• **ABOUT THIS EXERCISE**
Without altering anything, repeat each of the records.

START SUPPLIED MATERIAL

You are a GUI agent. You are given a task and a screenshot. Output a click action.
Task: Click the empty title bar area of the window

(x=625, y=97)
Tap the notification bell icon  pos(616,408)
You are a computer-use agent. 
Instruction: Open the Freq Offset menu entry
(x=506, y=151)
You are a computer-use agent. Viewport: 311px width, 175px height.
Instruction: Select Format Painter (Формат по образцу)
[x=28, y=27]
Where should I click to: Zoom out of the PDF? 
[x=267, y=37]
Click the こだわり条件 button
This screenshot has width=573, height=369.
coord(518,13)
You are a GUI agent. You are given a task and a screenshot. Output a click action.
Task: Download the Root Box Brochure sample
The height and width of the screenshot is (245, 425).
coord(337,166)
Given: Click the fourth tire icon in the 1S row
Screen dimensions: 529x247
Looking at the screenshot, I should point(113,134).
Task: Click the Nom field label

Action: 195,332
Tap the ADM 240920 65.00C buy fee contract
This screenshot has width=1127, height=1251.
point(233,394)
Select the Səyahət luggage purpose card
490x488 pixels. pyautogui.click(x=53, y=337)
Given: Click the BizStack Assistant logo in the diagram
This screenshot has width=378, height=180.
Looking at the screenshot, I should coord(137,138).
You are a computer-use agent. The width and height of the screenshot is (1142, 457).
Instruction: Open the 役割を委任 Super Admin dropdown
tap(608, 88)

END SUPPLIED MATERIAL

• **WRITTEN ANSWER**
You are a GUI agent. You are given a task and a screenshot. Output a click action.
Task: Click the empty title bar area of the window

(x=625, y=97)
Tap the notification bell icon  pos(616,408)
You are a computer-use agent. 
Instruction: Open the Freq Offset menu entry
(x=506, y=151)
You are a computer-use agent. Viewport: 311px width, 175px height.
Instruction: Select Format Painter (Формат по образцу)
[x=28, y=27]
Where should I click to: Zoom out of the PDF? 
[x=267, y=37]
Click the こだわり条件 button
This screenshot has width=573, height=369.
coord(518,13)
You are a GUI agent. You are given a task and a screenshot. Output a click action.
Task: Download the Root Box Brochure sample
The height and width of the screenshot is (245, 425).
coord(337,166)
Given: Click the fourth tire icon in the 1S row
Screen dimensions: 529x247
Looking at the screenshot, I should point(113,134).
Task: Click the Nom field label

Action: 195,332
Tap the ADM 240920 65.00C buy fee contract
This screenshot has width=1127, height=1251.
point(233,394)
Select the Səyahət luggage purpose card
490x488 pixels. pyautogui.click(x=53, y=337)
Given: Click the BizStack Assistant logo in the diagram
This screenshot has width=378, height=180.
Looking at the screenshot, I should coord(137,138).
You are a computer-use agent. The width and height of the screenshot is (1142, 457).
Instruction: Open the 役割を委任 Super Admin dropdown
tap(608, 88)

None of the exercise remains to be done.